**WHAT IS ASKED**
In the passage about competitiveness and writing, what word count must a novel reach during NaNo?

**PASSAGE PROVIDED**
Okay, so I’m a wildly competitive person. Particularly, I like to compete with myself—to reach goals that I’ve set for myself. Once I’ve achieved one, I quickly look onwards to the next. It’s a mindset which has helped me with many accomplishments I wouldn’t have achieved without it.
It’s also exhausting. And honestly sometimes purely detrimental to my creative process. You see, I used to view writing as purely for fun. I had stories I was hoping to finish one day, sure, but I never felt bad about not making progress. I just enjoyed them when inspiration struck. This wasn’t a way to finish projects, but it was entertaining.
Then along came NaNo — short for National Novel Writing Month, or the yearly online challenge in which thousands of writers around the world each pledge to write a novel in a month. Fifty thousand words of one, in fact—starting at midnight on November 1st and ending thirty days later. Between the years of 2005 to 2007, I participated a few times without reaching the goal; each time I fell short feeling a little bit like I’d failed. That wasn’t enjoyable.

Text and item location entries:
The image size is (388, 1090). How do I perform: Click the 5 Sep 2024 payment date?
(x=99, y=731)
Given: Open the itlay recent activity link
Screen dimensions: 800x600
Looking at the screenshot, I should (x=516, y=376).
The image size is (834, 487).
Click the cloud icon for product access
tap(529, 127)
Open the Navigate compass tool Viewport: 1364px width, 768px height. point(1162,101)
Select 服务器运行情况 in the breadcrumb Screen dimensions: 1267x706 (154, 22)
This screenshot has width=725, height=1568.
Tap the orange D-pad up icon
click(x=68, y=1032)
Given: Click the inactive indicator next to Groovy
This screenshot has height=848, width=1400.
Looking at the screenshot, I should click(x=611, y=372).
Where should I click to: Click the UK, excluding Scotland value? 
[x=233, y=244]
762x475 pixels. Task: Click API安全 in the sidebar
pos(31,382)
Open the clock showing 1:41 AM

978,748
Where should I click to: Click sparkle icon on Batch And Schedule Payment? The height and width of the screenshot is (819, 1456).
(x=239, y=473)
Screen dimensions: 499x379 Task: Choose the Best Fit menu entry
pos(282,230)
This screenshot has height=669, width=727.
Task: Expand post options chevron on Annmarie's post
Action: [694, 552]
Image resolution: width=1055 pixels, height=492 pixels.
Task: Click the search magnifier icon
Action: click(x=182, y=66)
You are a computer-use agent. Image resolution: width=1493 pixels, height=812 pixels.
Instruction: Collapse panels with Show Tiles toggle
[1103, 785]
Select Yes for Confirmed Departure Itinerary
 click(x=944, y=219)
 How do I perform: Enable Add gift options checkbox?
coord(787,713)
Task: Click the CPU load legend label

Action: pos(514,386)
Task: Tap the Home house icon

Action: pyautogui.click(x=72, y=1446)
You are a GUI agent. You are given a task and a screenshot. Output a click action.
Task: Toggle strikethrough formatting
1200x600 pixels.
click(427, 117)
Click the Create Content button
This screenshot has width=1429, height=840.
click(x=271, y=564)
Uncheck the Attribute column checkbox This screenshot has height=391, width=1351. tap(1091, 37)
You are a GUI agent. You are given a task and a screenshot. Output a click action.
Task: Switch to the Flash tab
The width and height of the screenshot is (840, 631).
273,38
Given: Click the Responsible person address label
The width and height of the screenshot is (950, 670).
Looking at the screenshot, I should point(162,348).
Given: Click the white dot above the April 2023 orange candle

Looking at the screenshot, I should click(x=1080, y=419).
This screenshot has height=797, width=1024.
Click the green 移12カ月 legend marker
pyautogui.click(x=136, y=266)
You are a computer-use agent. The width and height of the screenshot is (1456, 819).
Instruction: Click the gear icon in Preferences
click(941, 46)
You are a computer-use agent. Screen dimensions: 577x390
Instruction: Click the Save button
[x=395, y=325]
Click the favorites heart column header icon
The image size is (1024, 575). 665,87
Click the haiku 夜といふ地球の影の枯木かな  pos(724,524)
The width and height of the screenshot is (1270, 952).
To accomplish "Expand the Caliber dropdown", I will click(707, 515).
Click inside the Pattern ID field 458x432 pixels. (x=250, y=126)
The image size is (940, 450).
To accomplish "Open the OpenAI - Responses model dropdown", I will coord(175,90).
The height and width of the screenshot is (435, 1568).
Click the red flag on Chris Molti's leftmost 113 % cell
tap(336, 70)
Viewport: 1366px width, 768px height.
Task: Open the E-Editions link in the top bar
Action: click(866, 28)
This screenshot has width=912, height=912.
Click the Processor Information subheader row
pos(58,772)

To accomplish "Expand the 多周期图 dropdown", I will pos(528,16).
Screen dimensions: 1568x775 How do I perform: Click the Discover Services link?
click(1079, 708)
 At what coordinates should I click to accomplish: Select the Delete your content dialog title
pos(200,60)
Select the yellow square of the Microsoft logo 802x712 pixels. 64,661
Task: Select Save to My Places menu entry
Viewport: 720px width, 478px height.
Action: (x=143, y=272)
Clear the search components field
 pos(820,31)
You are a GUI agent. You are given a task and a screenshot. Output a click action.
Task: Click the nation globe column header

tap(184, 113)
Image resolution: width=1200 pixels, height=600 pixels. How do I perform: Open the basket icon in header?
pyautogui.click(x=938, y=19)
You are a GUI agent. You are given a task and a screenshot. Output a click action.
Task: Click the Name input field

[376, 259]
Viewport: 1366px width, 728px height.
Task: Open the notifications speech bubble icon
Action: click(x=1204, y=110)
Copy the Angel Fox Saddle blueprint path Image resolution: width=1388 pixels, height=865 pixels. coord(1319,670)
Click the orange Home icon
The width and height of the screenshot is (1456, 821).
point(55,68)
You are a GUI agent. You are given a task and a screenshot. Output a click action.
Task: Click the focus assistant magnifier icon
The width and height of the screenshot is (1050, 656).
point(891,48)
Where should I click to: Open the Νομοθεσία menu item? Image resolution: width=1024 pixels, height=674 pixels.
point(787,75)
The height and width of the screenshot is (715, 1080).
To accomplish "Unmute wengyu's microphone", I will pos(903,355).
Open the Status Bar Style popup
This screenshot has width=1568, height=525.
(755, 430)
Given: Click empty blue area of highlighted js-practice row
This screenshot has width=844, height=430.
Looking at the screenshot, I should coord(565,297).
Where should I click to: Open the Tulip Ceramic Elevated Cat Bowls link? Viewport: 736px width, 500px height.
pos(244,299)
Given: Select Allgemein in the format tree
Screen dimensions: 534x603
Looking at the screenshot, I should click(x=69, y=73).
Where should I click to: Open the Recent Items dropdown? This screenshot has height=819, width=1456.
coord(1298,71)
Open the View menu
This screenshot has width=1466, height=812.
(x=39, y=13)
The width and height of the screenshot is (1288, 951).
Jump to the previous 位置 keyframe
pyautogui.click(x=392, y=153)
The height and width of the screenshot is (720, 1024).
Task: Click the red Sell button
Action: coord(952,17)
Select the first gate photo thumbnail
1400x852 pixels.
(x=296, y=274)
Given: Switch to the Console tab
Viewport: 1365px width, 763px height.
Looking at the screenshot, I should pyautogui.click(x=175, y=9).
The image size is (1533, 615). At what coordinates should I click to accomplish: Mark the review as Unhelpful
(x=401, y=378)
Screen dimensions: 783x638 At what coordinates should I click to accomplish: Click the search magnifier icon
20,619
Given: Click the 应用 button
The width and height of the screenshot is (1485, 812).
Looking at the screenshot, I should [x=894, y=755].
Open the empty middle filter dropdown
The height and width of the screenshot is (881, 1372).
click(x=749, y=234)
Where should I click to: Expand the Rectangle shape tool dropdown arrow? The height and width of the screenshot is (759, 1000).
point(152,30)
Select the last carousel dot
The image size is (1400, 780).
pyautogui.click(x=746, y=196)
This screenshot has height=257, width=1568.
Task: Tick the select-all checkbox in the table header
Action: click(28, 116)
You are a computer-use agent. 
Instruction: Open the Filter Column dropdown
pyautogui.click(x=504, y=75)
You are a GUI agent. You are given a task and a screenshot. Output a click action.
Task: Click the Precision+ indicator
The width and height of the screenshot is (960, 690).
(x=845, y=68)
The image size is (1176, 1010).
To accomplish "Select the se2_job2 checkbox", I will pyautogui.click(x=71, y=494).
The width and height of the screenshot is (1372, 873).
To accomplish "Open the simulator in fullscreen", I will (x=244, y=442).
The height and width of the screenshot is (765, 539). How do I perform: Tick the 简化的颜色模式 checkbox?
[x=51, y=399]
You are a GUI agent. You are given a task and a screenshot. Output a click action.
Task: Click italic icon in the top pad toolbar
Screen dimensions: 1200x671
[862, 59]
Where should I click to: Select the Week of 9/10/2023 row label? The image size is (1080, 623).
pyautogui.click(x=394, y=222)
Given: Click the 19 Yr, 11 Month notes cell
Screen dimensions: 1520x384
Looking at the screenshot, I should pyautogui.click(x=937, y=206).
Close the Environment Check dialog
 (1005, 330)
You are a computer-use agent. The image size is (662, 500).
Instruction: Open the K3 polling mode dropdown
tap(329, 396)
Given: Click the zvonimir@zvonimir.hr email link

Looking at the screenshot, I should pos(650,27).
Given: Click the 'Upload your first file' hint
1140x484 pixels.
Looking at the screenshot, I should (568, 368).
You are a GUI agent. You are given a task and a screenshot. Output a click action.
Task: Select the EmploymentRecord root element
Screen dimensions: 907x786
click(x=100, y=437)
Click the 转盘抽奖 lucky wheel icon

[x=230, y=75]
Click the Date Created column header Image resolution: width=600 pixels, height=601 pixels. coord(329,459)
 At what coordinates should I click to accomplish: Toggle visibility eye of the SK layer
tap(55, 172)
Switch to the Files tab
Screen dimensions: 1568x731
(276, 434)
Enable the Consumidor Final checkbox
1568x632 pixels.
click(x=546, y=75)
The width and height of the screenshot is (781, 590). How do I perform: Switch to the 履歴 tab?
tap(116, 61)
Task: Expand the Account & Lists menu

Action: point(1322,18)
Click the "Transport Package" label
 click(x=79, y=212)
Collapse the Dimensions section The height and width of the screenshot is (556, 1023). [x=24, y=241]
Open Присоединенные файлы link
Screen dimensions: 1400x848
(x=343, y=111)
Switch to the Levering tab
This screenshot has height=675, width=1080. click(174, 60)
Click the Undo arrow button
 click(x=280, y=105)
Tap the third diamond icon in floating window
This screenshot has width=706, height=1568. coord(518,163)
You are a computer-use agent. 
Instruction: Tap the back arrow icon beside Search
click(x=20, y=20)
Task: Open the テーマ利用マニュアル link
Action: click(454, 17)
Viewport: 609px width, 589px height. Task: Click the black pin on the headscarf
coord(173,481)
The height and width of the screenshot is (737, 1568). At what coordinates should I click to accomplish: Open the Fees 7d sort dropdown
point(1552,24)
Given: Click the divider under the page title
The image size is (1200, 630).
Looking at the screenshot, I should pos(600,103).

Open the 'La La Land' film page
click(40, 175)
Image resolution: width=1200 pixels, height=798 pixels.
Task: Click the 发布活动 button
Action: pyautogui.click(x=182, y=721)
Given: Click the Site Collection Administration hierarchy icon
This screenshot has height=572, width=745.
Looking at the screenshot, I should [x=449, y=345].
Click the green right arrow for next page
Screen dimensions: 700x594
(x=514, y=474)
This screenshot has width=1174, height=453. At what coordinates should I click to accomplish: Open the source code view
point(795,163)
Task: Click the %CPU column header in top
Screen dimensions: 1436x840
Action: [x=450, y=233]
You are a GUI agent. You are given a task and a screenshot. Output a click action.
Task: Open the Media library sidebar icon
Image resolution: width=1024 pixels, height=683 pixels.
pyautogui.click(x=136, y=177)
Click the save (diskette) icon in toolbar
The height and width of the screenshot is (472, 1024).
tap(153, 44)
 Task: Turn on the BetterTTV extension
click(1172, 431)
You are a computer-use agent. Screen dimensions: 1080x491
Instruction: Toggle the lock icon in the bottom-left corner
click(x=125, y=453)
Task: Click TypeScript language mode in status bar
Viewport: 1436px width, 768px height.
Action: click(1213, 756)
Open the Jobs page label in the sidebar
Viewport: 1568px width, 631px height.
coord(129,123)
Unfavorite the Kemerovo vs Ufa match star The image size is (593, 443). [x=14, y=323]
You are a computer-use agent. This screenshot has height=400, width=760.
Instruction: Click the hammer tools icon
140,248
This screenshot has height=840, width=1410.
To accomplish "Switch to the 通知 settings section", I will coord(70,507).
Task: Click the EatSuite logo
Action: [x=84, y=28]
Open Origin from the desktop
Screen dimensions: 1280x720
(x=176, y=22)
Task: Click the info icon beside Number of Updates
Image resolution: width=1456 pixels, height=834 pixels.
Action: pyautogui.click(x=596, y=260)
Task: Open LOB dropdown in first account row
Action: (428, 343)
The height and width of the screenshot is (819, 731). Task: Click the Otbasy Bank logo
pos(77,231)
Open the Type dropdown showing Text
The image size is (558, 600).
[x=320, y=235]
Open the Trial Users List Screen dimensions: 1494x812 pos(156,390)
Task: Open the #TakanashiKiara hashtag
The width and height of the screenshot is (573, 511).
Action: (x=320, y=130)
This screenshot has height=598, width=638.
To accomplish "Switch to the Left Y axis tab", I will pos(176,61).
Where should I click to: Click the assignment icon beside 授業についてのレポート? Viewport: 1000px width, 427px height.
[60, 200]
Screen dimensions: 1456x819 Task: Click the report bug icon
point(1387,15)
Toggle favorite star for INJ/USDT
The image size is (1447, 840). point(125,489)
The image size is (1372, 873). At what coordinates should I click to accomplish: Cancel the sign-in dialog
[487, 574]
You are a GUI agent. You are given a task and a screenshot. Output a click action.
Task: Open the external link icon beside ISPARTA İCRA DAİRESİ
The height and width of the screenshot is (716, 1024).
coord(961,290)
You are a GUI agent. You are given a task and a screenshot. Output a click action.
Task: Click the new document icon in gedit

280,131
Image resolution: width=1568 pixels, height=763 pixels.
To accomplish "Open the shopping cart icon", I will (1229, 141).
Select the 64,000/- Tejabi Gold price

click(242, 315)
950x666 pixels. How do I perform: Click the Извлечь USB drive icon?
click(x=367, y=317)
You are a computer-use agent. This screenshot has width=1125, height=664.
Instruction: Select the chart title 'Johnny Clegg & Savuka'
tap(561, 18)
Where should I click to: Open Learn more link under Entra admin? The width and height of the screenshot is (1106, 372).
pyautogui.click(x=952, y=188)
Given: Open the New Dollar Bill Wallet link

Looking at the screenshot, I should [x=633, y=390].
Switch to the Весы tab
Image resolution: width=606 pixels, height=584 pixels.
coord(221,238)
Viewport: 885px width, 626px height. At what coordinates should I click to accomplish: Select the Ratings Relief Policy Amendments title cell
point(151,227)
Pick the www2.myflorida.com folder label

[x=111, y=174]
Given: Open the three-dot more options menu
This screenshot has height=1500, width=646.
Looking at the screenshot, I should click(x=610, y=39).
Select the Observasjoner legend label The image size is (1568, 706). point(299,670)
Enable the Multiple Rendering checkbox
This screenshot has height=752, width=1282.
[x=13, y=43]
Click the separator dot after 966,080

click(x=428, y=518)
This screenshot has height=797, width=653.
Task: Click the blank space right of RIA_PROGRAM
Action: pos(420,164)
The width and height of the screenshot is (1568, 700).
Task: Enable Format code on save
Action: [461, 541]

**REPLY TO THE EXERCISE**
Fifty thousand words.